- Sire: No Nay Never
- Grandsire: Scat Daddy
- Dam: Adventure Seeker
- Damsire: Bering
- Sex: Colt
- Foaled: 15 January 2020
- Country: Ireland
- Colour: Bay
- Breeder: Camas Park Stud & Summerhill
- Owner: Michael Tabor, Derrick Smith, Sue Magnier & Westerberg
- Trainer: Aidan O'Brien
- Record: 9: 5-2-0
- Earnings: £445,903

Major wins
- Windsor Castle Stakes (2022) Anglesey Stakes (2022) Phoenix Stakes (2022) Sandy Lane Stakes (2023)

Awards
- Top-rated European Two-year-old (2022)

= Little Big Bear =

Irish Thoroughbred racehorse

Little Big Bear (foaled 15 January 2020) is an Irish-bred Thoroughbred racehorse. He was rated the best two-year-old in Europe in 2022 when he won four of his five races including the Windsor Castle Stakes, Anglesey Stakes and Phoenix Stakes. The following season he added to his victories with a win in the Sandy Lane Stakes. His retirement from racing, due to injury, was announced in August 2023.

==Background==
Little Big Bear is a bay colt with no white markings bred in Ireland by the County Tipperary-based Camas Park Stud & Summerhill. As a yearling he was consigned to the Arqana Deauville August Yearling Sale and was bought for €320 000 by the bloodstock agency Mandore. He raced in the ownership of the Coolmore Stud partners Michael Tabor, Sue Magnier and Derrick Smith in association with Georg von Opel's Westerberg organisation. He was sent into training with Aidan O'Brien at Ballydoyle.

Little Big Bear is from the fifth crop of foals sired by No Nay Never, an American horse who had his greatest success in Europe where he won the Norfolk Stakes and the Prix Morny as a juvenile in 2013. His other foals have included Ten Sovereigns, Blackbeard and Alcohol Free. His dam Adventure Seeker showed some racing ability as she won the Listed Prix de Liancourt and finished fourth in the E P Taylor Stakes. She was a granddaughter of the outstanding French racemare All Along.

==Racing career==
===2022: two-year-old season===
Little Big Bear was ridden in all but one of his races as a two-year-old by Ryan Moore. He began his racing career in a maiden race over six furlongs on yielding ground at the Curragh on 10 April when he started the 7/4 favourite but was caught on the line and beaten a short head by the Ger Lyons-trained Tough Talk. Seamie Heffernan took the ride four weeks later when the colt started 4/9 favourite for a similar event over five furlongs at Naas Racecourse and recorded his first success as he took the lead a furlong out and won "easily" by three lengths from Alexis Zorba. For his next race the colt was sent to England and moved up in class for the Listed Windsor Castle Stakes over five furlongs on good to firm ground at Royal Ascot on 15 June. Starting the 6/5 favourite in a 24-runner field he was among the leaders from the start, gained the advantage inside the final furlong and held off a late challenge from the outsider Rocket Rodney to win by a neck. After the race Aidan O'Brien said “Ryan rode him work in the week and was happy with him. He should get further in the future too and is in the Phoenix Stakes. He is a big horse. It is obviously a very fast race and horses need to know a lot in it and be very educated. He had only had the two runs, so we were a bit worried about that, but we're delighted really."

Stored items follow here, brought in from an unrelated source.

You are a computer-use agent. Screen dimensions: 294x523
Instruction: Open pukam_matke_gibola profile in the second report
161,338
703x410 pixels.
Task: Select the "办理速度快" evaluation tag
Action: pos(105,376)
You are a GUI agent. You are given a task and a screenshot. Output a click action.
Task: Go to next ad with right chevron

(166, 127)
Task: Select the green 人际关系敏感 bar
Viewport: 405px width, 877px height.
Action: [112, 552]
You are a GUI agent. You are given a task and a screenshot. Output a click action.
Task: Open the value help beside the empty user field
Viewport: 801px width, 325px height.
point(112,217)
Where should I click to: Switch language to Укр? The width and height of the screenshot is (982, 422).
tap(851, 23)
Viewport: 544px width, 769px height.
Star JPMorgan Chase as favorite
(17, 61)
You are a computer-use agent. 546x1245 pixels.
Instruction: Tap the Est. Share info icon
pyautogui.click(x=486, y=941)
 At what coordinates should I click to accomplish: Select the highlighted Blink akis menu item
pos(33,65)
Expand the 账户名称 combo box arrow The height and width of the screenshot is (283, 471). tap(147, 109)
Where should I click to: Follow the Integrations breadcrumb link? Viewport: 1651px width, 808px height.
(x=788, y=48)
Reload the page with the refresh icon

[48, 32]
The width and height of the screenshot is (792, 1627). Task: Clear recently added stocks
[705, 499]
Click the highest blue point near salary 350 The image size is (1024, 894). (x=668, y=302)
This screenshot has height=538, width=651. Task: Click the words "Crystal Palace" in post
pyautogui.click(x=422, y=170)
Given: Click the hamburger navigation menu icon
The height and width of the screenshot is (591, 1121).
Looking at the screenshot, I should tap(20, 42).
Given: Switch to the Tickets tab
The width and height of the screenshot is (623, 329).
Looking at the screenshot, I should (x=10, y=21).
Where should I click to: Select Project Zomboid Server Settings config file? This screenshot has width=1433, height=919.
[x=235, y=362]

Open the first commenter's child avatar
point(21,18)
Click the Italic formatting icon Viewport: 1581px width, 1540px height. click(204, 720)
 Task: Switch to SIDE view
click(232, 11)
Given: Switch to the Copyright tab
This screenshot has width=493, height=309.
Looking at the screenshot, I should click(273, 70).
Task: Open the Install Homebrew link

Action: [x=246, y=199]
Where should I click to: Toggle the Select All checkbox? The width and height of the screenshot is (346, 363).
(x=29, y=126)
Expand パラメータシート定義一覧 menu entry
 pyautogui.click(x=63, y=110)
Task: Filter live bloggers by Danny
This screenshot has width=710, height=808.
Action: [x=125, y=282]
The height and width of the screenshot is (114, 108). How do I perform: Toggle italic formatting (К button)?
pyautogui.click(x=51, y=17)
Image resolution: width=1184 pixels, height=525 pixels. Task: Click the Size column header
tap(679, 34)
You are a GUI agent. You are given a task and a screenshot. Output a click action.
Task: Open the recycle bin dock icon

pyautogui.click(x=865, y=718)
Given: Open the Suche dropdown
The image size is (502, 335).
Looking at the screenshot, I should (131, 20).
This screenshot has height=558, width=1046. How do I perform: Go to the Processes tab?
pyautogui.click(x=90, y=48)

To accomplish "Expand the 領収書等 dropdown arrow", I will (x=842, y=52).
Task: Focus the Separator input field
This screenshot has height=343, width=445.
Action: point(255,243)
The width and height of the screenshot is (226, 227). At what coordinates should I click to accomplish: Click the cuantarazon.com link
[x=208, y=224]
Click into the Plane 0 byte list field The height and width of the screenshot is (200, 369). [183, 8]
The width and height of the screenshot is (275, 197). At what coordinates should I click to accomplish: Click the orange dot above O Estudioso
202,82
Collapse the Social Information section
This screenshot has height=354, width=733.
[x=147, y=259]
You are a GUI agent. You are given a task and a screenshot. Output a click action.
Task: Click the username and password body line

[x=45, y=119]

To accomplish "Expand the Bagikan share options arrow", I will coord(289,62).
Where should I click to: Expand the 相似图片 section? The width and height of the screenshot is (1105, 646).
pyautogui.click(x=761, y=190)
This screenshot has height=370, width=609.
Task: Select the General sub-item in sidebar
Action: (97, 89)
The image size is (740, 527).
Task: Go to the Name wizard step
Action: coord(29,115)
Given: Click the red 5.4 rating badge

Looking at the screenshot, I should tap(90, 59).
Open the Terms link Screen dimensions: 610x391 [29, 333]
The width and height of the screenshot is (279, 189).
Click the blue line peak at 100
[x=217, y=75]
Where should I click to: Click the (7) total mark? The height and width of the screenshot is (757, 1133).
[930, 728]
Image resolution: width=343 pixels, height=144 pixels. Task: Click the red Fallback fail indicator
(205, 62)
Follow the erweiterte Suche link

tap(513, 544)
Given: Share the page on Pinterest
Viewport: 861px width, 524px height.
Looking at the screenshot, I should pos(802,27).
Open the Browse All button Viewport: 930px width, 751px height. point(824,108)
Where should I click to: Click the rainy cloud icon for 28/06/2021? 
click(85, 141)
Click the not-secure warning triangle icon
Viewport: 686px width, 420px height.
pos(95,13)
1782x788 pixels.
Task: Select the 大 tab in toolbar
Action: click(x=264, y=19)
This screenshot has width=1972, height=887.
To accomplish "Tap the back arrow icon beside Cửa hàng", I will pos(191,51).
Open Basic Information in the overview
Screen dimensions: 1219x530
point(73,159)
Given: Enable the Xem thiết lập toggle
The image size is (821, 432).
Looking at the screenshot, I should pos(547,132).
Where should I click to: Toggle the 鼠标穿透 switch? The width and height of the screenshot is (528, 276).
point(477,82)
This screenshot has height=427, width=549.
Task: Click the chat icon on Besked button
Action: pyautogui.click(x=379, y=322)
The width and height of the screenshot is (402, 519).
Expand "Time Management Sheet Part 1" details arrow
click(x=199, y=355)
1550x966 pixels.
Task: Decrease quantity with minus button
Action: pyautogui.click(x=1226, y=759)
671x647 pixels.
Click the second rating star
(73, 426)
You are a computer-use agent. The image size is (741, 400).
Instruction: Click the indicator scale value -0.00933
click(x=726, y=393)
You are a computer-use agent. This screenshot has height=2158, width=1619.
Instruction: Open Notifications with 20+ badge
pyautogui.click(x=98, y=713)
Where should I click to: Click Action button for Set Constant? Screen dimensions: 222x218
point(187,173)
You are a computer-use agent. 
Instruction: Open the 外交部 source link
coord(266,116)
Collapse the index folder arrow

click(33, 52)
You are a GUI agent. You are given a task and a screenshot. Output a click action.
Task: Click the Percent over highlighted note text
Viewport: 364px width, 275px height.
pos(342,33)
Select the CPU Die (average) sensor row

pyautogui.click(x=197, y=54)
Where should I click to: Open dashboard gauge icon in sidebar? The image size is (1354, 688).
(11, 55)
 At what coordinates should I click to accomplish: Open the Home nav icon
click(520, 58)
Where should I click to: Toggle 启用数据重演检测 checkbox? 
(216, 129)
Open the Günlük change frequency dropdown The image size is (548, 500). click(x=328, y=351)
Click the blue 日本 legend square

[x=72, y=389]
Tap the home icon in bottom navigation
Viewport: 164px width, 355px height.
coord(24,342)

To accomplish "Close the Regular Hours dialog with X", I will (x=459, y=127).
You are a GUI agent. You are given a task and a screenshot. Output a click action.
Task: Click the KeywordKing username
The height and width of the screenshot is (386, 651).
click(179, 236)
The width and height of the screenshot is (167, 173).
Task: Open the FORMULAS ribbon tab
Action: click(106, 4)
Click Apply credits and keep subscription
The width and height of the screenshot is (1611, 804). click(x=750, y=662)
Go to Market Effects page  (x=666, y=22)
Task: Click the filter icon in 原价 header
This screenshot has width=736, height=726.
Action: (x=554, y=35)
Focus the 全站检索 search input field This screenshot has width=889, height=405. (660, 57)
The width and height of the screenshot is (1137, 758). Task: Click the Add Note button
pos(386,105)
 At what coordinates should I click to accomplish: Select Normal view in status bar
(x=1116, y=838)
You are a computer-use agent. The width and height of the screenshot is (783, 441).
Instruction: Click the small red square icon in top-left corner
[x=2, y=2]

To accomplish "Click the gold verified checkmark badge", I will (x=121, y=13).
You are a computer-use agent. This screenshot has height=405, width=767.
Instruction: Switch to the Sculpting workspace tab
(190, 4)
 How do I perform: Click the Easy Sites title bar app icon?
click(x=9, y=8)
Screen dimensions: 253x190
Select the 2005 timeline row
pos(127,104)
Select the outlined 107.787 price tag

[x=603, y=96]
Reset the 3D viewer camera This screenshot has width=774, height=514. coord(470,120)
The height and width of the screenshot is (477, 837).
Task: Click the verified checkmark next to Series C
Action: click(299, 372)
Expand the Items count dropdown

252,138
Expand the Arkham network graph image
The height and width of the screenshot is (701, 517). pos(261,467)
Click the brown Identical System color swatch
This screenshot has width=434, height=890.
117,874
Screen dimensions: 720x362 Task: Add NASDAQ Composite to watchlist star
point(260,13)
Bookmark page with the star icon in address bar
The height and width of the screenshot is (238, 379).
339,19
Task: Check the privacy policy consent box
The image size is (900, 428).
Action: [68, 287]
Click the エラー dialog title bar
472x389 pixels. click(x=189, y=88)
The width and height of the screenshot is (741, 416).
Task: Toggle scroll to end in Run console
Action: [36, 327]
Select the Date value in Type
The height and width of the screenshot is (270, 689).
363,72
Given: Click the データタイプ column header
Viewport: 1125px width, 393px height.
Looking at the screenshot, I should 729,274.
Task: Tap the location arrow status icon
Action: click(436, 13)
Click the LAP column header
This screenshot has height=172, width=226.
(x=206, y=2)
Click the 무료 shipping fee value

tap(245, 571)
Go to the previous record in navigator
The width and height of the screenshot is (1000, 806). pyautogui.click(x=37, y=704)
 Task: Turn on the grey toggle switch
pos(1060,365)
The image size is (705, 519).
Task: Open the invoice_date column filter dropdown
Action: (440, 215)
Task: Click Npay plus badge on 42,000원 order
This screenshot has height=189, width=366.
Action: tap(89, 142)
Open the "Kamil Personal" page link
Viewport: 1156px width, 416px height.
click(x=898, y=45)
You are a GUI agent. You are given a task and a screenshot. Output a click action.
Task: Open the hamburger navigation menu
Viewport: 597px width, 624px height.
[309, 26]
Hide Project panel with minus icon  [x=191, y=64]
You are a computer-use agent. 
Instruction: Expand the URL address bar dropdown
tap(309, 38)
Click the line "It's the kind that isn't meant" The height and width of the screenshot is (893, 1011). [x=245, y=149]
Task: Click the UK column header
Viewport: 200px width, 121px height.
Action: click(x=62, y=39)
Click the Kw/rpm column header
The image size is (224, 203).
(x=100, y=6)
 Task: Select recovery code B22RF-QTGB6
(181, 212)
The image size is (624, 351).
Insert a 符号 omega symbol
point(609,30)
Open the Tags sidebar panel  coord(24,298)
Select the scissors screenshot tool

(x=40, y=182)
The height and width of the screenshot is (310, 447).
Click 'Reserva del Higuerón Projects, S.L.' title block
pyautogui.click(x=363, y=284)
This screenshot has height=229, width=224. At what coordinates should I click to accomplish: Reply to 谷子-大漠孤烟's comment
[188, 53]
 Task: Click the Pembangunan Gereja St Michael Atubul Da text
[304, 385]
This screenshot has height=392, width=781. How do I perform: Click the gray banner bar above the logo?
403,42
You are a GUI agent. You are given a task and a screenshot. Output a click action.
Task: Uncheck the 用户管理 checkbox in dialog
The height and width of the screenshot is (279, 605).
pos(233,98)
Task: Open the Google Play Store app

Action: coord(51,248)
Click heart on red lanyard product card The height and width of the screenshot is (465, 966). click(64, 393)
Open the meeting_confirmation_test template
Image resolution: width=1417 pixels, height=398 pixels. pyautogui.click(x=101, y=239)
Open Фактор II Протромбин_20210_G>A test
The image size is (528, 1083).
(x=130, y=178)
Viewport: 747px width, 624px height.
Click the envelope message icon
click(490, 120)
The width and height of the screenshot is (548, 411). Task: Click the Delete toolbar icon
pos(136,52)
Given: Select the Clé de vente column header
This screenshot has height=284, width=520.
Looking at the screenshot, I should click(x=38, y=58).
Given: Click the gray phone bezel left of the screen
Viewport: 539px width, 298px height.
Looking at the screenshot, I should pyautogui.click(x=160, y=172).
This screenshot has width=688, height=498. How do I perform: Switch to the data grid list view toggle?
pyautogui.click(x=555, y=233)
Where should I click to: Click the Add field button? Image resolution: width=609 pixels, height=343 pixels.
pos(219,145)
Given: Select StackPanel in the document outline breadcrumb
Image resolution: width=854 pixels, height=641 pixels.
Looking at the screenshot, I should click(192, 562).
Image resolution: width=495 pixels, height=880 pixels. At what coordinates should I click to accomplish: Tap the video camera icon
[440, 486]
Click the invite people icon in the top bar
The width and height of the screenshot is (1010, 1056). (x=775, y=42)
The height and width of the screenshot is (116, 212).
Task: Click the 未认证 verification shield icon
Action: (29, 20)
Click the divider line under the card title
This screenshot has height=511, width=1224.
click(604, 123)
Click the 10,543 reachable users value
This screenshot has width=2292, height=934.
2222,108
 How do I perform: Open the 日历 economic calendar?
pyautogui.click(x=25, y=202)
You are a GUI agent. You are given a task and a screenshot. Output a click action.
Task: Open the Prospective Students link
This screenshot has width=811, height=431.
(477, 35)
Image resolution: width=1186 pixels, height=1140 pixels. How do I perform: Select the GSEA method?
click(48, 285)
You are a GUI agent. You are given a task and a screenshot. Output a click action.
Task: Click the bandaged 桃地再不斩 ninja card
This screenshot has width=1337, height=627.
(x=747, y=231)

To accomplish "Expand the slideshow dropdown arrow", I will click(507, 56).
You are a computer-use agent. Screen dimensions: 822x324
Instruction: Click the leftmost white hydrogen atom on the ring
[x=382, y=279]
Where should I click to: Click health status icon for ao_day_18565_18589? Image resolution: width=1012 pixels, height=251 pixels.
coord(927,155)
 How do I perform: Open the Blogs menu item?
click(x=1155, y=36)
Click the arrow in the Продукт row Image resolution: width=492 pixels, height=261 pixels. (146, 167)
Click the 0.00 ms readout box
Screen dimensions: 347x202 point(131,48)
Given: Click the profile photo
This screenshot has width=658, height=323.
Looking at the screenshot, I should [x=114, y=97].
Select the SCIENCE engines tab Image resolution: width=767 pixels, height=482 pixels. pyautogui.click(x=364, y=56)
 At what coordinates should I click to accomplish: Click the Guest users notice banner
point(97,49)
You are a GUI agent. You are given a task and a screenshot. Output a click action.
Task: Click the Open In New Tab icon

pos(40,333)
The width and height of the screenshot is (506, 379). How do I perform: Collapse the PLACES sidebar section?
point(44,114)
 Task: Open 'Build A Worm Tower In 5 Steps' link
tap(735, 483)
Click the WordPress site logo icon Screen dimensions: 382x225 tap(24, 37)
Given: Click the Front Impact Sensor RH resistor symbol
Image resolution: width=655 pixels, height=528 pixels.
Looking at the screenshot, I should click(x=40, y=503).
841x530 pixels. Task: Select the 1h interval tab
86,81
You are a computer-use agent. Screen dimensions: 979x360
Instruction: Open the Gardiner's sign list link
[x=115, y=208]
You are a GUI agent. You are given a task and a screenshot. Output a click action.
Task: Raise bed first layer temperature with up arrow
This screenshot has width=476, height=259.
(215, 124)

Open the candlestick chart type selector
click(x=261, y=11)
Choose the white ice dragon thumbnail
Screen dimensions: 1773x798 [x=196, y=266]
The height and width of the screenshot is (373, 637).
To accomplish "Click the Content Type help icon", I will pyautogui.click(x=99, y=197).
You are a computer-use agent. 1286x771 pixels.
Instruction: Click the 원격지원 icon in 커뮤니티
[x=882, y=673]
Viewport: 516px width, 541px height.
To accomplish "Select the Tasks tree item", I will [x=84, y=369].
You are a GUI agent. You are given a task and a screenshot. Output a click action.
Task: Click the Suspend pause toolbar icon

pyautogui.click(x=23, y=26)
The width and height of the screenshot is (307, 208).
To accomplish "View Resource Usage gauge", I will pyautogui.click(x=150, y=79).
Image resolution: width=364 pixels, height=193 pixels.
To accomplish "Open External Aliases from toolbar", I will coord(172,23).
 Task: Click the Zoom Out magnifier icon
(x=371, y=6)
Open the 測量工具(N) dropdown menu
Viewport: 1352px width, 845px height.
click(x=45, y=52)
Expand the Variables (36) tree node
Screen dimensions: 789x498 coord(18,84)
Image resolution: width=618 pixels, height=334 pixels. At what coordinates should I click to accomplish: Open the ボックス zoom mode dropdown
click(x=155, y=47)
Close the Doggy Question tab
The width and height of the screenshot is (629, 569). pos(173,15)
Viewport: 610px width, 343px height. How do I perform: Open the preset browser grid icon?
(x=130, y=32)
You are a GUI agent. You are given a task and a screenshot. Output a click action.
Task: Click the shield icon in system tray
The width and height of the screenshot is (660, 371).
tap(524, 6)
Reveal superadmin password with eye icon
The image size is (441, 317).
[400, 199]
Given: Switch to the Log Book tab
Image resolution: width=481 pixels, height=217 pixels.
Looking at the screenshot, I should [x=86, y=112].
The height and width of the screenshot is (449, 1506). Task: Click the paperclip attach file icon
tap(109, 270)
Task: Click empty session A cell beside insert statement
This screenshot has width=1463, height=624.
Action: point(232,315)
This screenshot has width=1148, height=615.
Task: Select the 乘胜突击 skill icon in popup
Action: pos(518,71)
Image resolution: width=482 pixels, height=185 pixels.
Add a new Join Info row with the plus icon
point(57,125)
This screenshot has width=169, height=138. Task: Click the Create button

On 16 July Little Big Bear started 2/5 favourite for the Group 3 Anglesey Stakes over 6 1/2 furlongs at the Curragh. He raced in second place before taking the lead two furlongs out and drew away in the closing stages to win "easily" by 4 3/4 lengths from Yosemite Valley. Bookmakers responded by making the colt ante-post favourite for the 2023 2000 Guineas. O'Brien commented Aidan O'Brien said: "He's always shown a lot... He's very uncomplicated, is happy to make the running, happy to take a lead. Ryan said he couldn't believe how well he was travelling two out and when he asked him the response was very quick... when they are giving you that kind of feel you would have to think he's a Guineas horse".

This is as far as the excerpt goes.